A lui era sembrata una situazione accettabile.
Quella notte, per la prima volta dopo un mese, aveva dormito un sonno senza sogni. La mattina dopo lo avevano portato in sala operatoria.
Di ritorno nell’appartamento, Keller si preparo un pasto leggero. Doveva perdere qualche chilo, in modo da disfarsi di Grossman come di una seconda pelle. Quando ebbe mangiato raduno il contenuto del frigorifero e della credenza, lo stipo in due grosse borse per la spesa, chiuse le borse e le porto giu nell’inceneritore comune del palazzo. Le borse scomparvero nello scivolo metallico, in un lampo di luce attinica.
Addio, Grossman.
Penso di bruciare le tessere, ma decise di rimandare. Prima avrebbe chiamato Lee Anne.
Lee Anne gli era stata fornita da una sexy-agenzia. Comperare il sesso a credito era stata una novita, per lui. Ma sembrava il genere di cose che Grossman avrebbe potuto fare. Aveva affittato Lee Anne con un contratto a breve termine, che poi aveva prolungato.

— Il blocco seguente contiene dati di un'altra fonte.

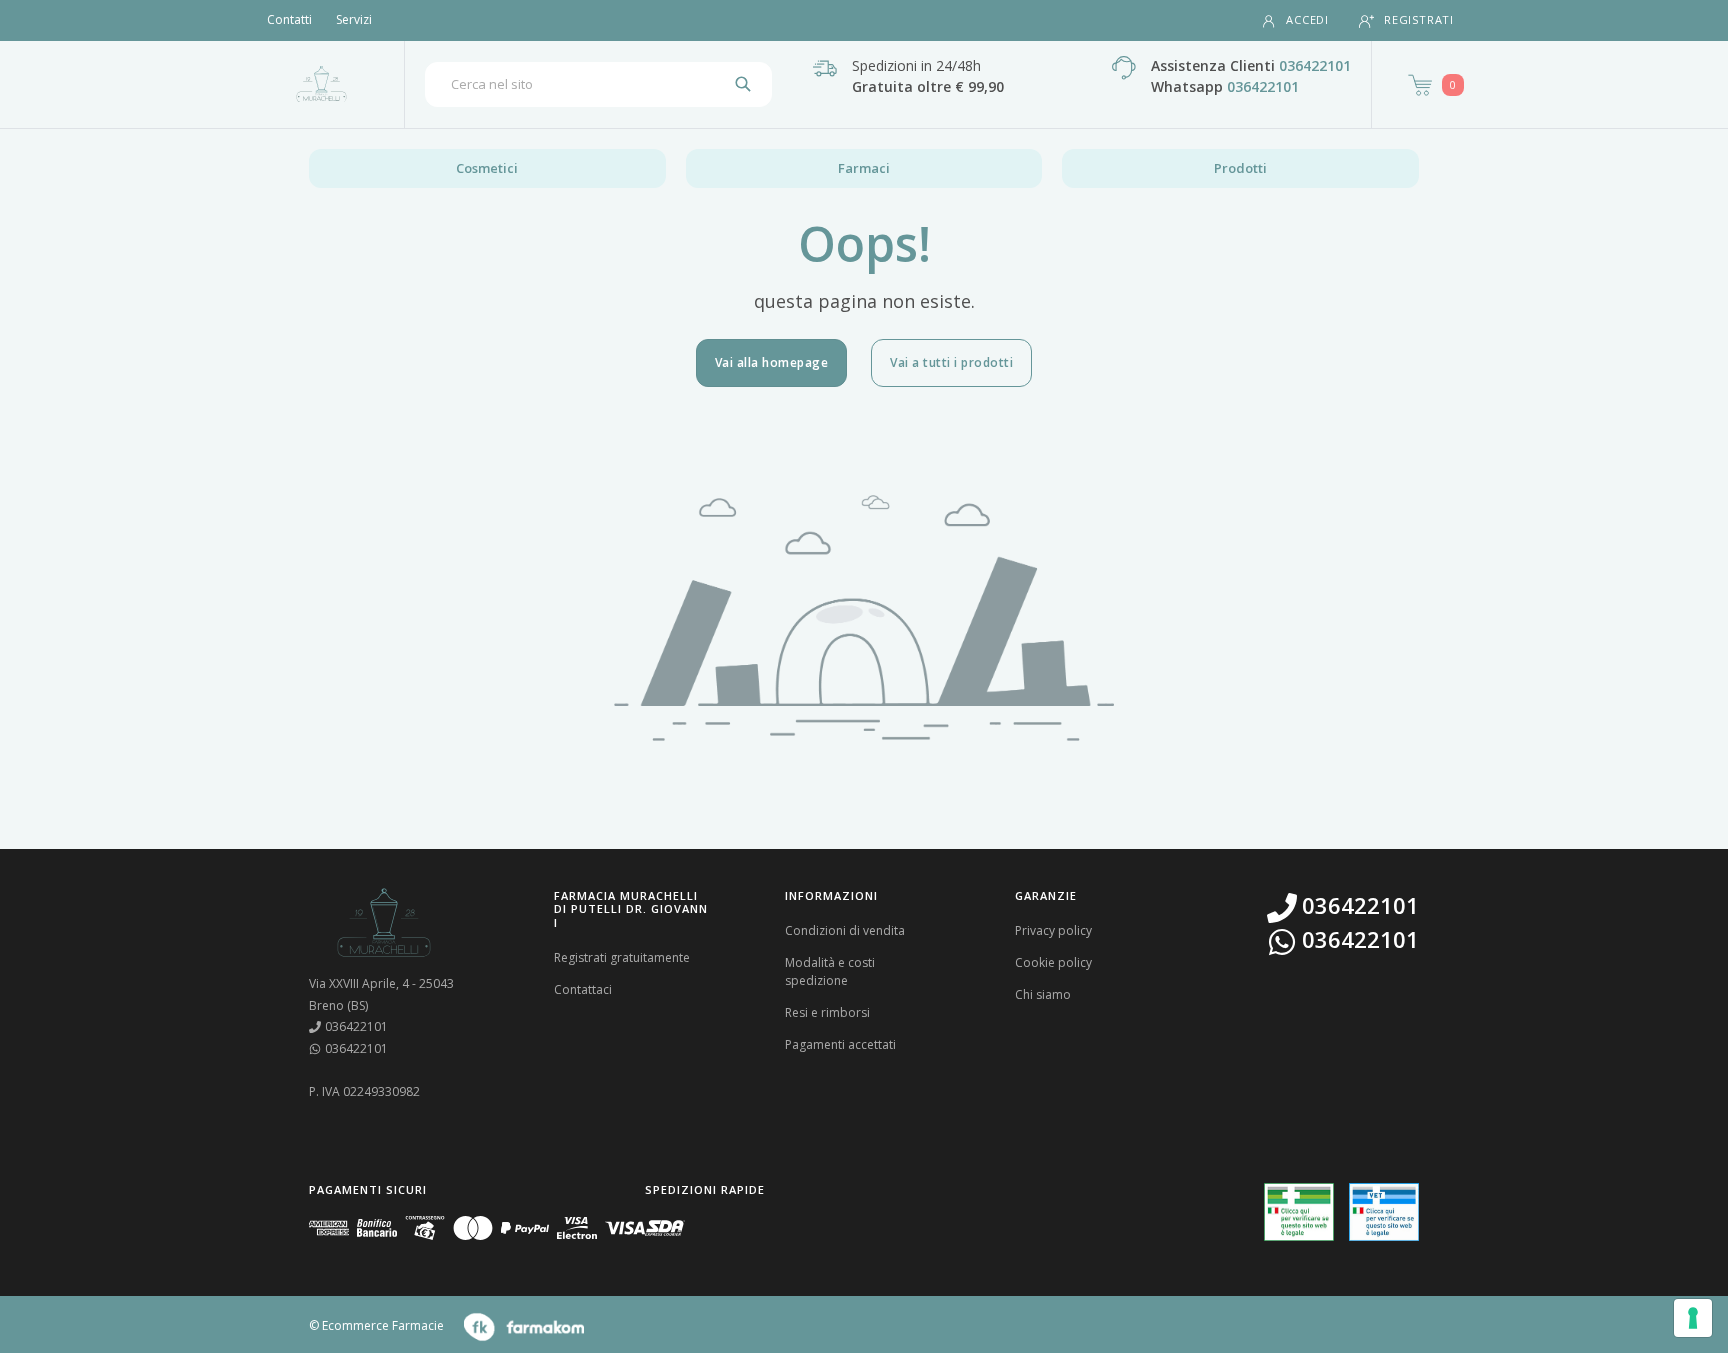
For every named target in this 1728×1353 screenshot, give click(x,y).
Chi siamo (1043, 994)
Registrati (1419, 19)
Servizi (354, 19)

Lei comparve sul monitor del telefono, perfettamente in ordine, come sempre. Era un mistero come riuscisse a mantenere quella perfezione costante anche nel caso di una telefonata improvvisa, forse si trattava di una miglioria tecnica. Era bella, in maniera rigorosamente contemporanea, con gli zigomi eliminati, il viso a cuore, gli occhi azzurri incorniciati da luminosi raggi di mascara color arancio. Sorrideva, contenta di vederlo. O magari era solo un sorriso professionale.

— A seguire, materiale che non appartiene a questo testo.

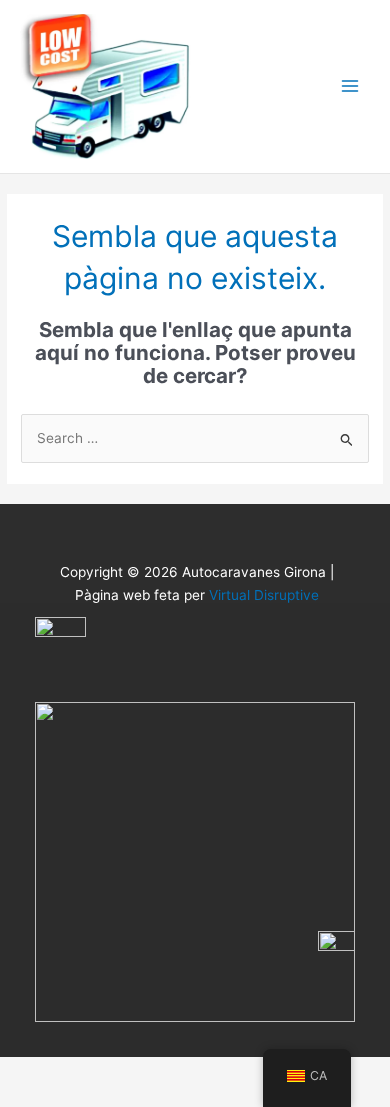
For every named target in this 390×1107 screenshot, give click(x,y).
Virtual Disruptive (264, 595)
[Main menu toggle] (350, 86)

— Parto — annuncio Keller, sentendosi gia a disagio nella parte di Grossman, che recitava per l’ultima volta.
— Per quanto tempo?
— Molto — rispose lui. — Devo rompere il contratto.

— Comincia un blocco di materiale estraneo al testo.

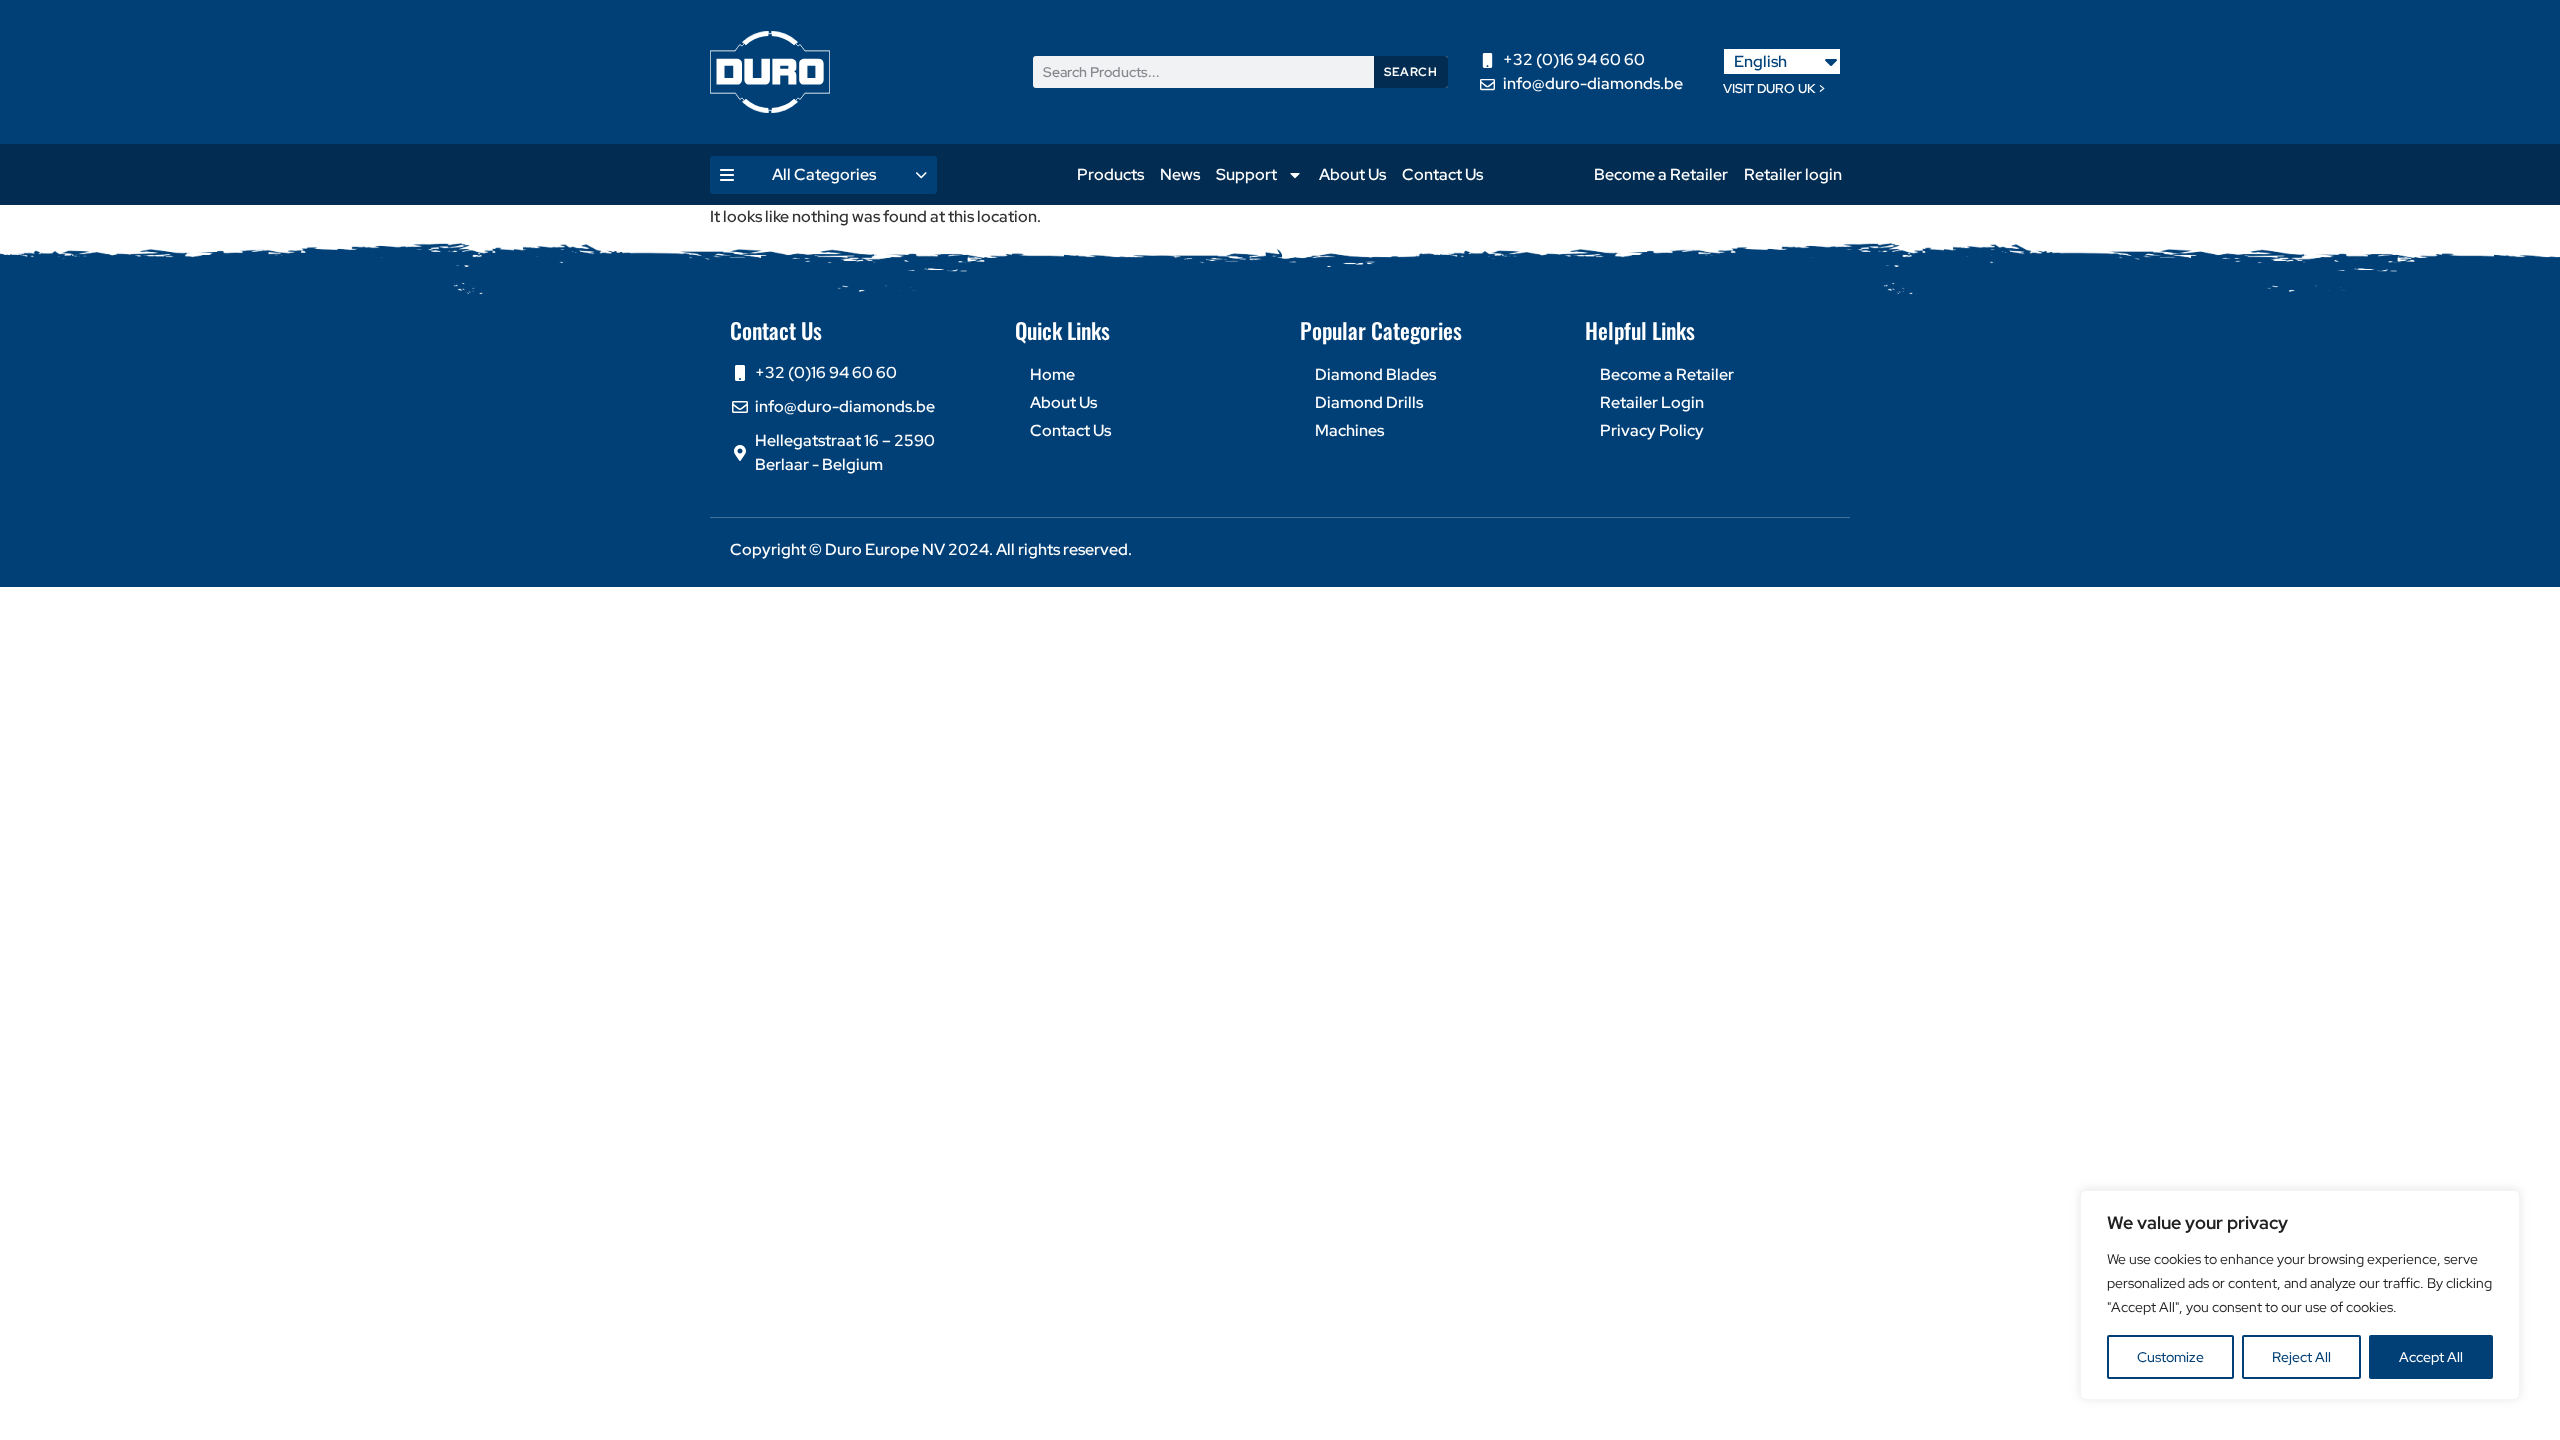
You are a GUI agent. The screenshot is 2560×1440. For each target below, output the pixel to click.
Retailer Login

Lei rimase in silenzio per una frazione di secondo. — Avresti dovuto dirmelo.
— Mi dispiace. Non ne ho avuto il tempo.
— Bene. — Lei si strinse nelle spalle e sorrise. — Mi sarebbe piaciuto continuare. E stato un bel periodo. Il migliore.
Era una bugia, ma recitata cosi bene che Keller avverti una fitta di rimpianto. Tra loro non c’era stato niente, a parte cio che era previsto dal contratto, ma per un terribile momento Keller rischio di essere sopraffatto dal desiderio di confessarsi, di tradire l’impegno preso con Vasquez, di dirle com’era stata insopportabile la sua solitudine negli ultimi dieci anni. Peggio, avrebbe voluto trapassare lo schermo con un pugno, per cercare in qualche modo di toccarla attraverso quel groviglio microscopico di fili e fibre ottiche.
Il pensiero lo sconvolse. Keller si impose di sorridere, registro le sue scuse e saluto, con i pugni stretti contro i fianchi.
La preparazione al compito di Angelo aveva compreso un’infarinatura della dottrina Zen. Altruismo, coraggio, lucidita. Il sergente che gli aveva fatto da maestro era stato un Roshi della scuola Rinzai. Gli aveva parlato dei Tre Pilastri: grande fede, grandi dubbi, grande perseveranza. Condizionavano la mente, ed erano tassativi. I seguaci della disciplina credevano, e lo credeva anche Keller, che i satori si nascondessero davvero, come illuminazioni misteriose, nei laghi a corna di bue e nelle verdi isole dell’Amazzonia abitate dagli aironi.
Era come un luogo, penso Keller. Un luogo senza amore, ne solitudine, ne paura. Un luogo tranquillo e luminoso, in cui l’unica memoria era la memoria AV, limpida e mutevole.
Lui lo chiamava il Palazzo del Ghiaccio.
Vi aveva fatto ritorno ancora una volta.